Virginia Woolf para menores
O conto A Cortina da Senhora Lugton foi encontrado entre as páginas do manuscrito do romance Mrs. Dalloway, de Virginia Woolf. Data de 1924, mas não se nota.
A senhora Lugton adormeceu com um tecido azul sobre os joelhos. “Estava a ressonar muito alto. Deixou cair a cabeça; os óculos haviam-lhe subido para a testa. Estava sentada perto do guarda-fogo, com o dedo indicador voltado para cima e protegido com um dedal. Uma agulha com fio de algodão descia-lhe pela mão.
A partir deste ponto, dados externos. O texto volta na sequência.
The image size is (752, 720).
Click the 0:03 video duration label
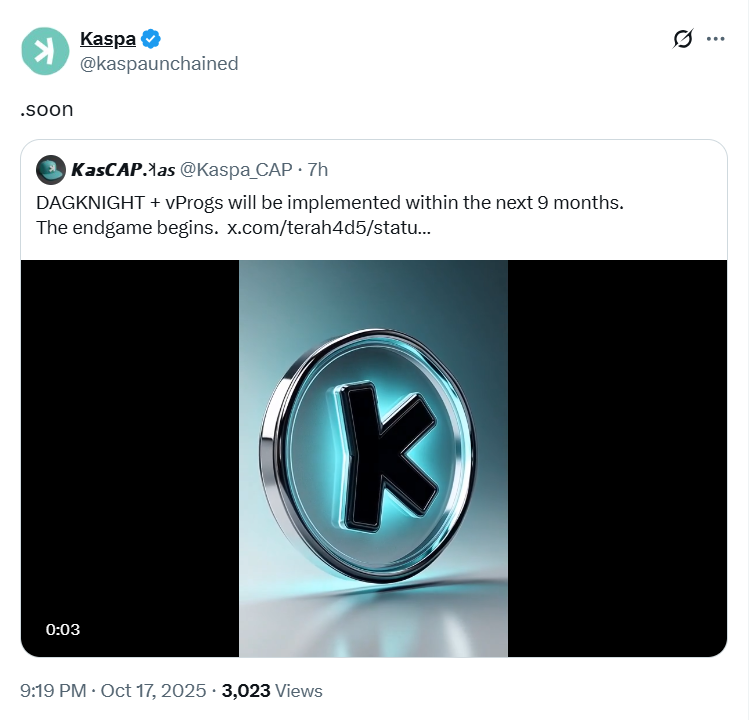point(63,629)
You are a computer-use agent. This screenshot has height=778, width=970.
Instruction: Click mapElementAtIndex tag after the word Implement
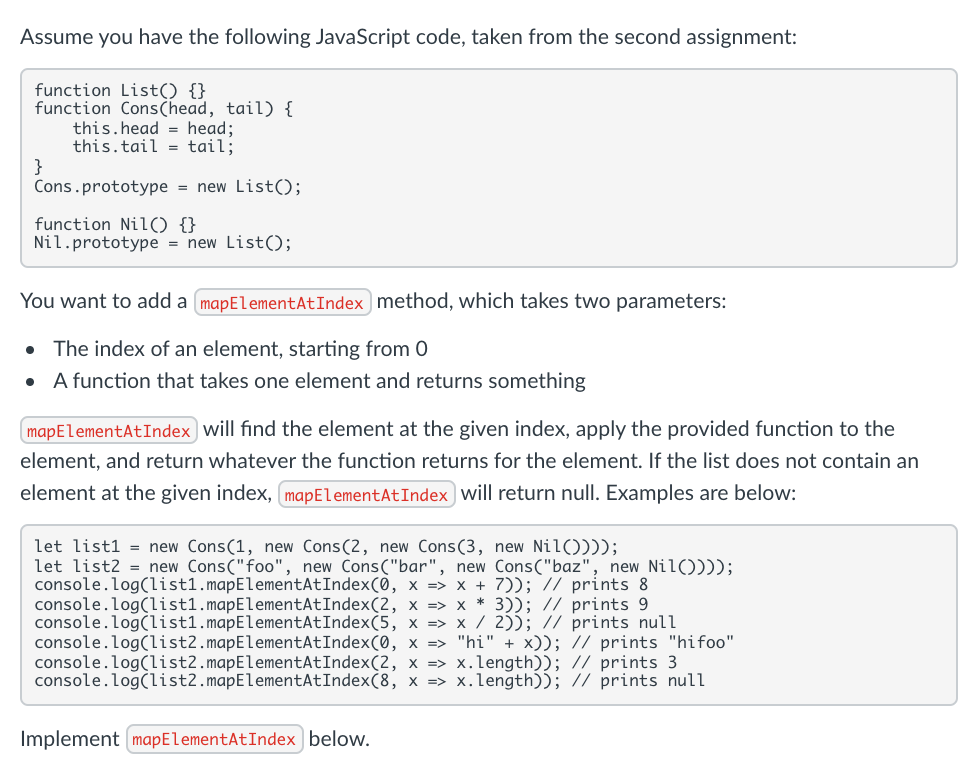point(215,739)
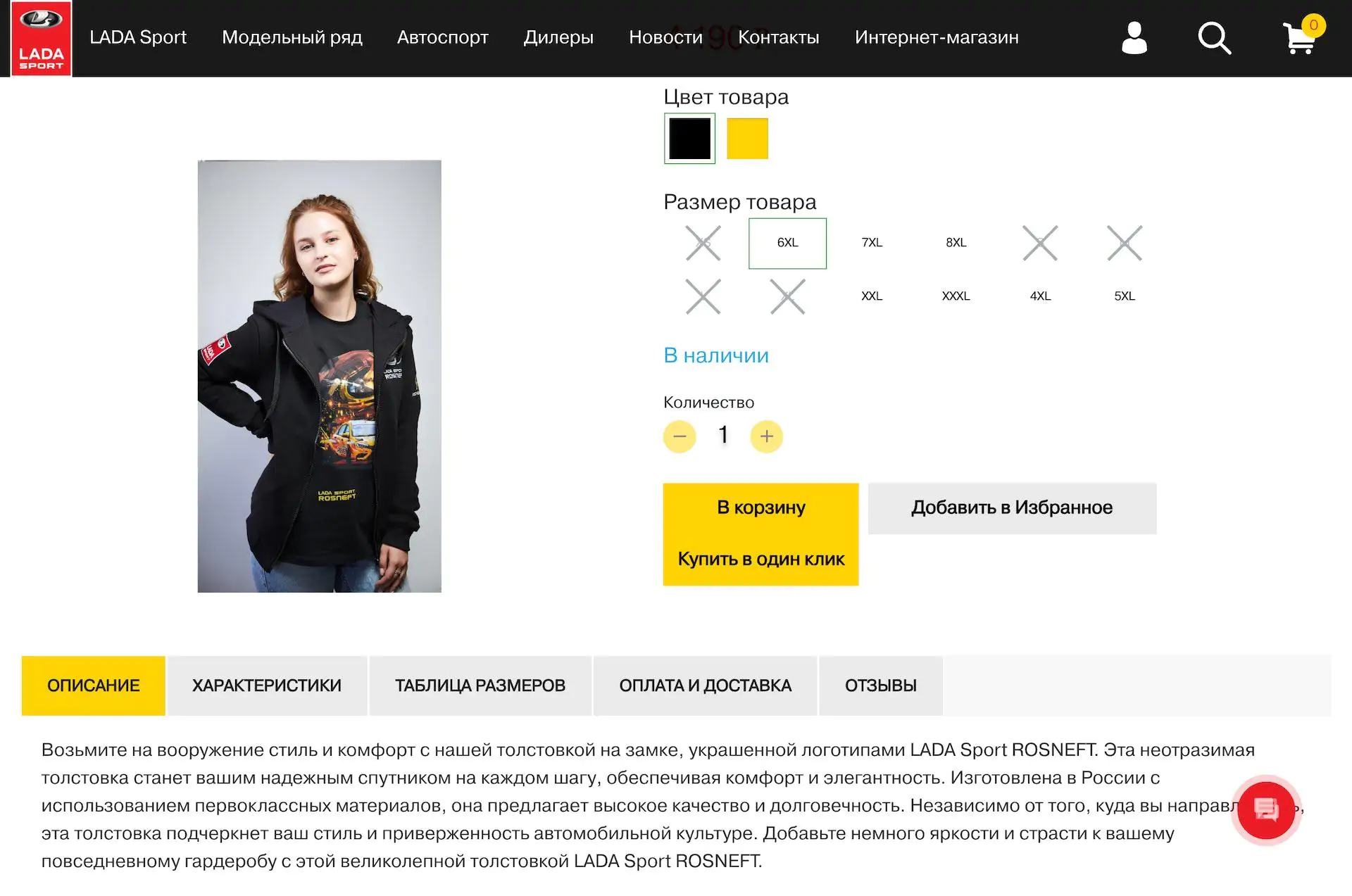Show the Отзывы tab
This screenshot has height=896, width=1352.
pyautogui.click(x=881, y=686)
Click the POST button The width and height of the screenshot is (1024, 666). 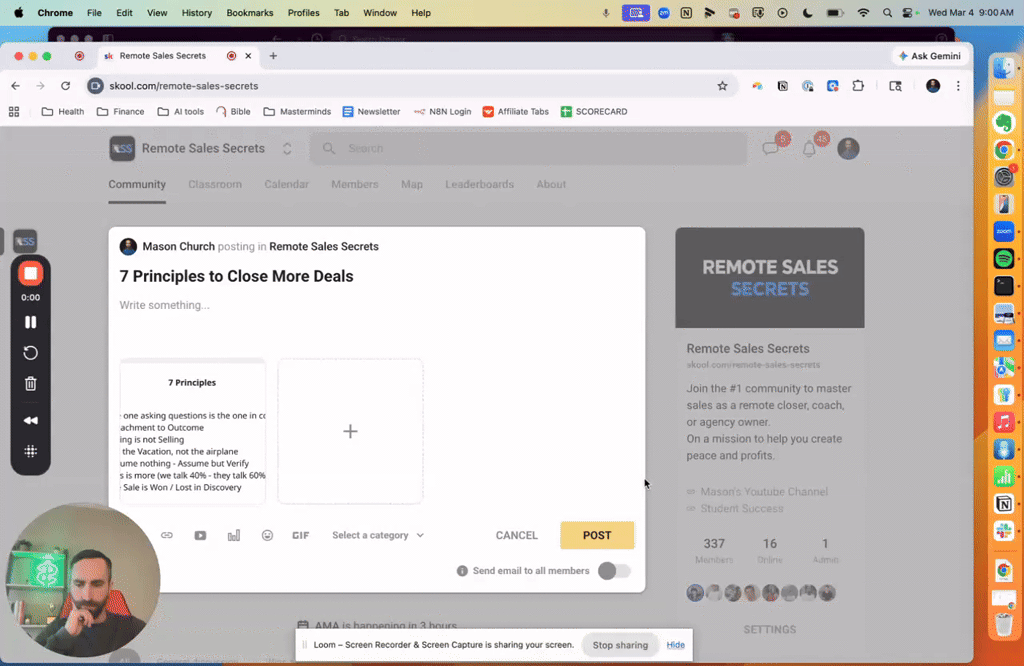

Ela ressonava e ressonava.”
Aproveitando o sono da governanta, os animais que cobriam o pano azul, destinado a uma cortina para a sala de visitas, começaram a sua caminhada até ao lago.
Depois de escutarem cinco vezes o ressonar da senhora Lugton, “o antílope fez um aceno de cabeça para a zebra, a girafa cravou os dentes na folha mais alta da árvore e todos os animais começaram a agitar-se e a fazer cabriolas”. Começava a festa.
Era sempre assim quando ela adormecia, a “poderosa ogra” que tinha feito um encantamento aos animais selvagens “e os prendia nas suas teias”. Até a velha rainha da cidade Millanmarchmantopolis o sabia. Por isso, “ninguém fazia mal aos belos animais selvagens”.
Assim que Lugton acordava, retomavam os seus lugares. E ela a sua agulha.
Uma história simples, imaginativa e muito bem descrita. Foi publicada pela primeira vez em 1965. Esta edição bilingue (português e inglês) é de 2019 e conta com as coloridas e envolventes ilustrações de Magali Attiogbé, natural do Togo, mas a viver em França desde a infância.
Com vários livros em que representa animais, a ilustradora e artista plástica dá-lhes sempre uma configuração e expressão originais, tornando simpático e amistoso qualquer bicho selvagem.
Costurar e cantar
No site, Magali Attiogbé revela um pouco da sua biografia, o que ajuda a perceber a facilidade com que terá ilustrado uma narrativa desta natureza. “Nasci em Atakpamé, Togo, na década de 1980, cheguei a França com três anos de idade. A partir daí, herdei o animal sagrado da minha família: a pitão.”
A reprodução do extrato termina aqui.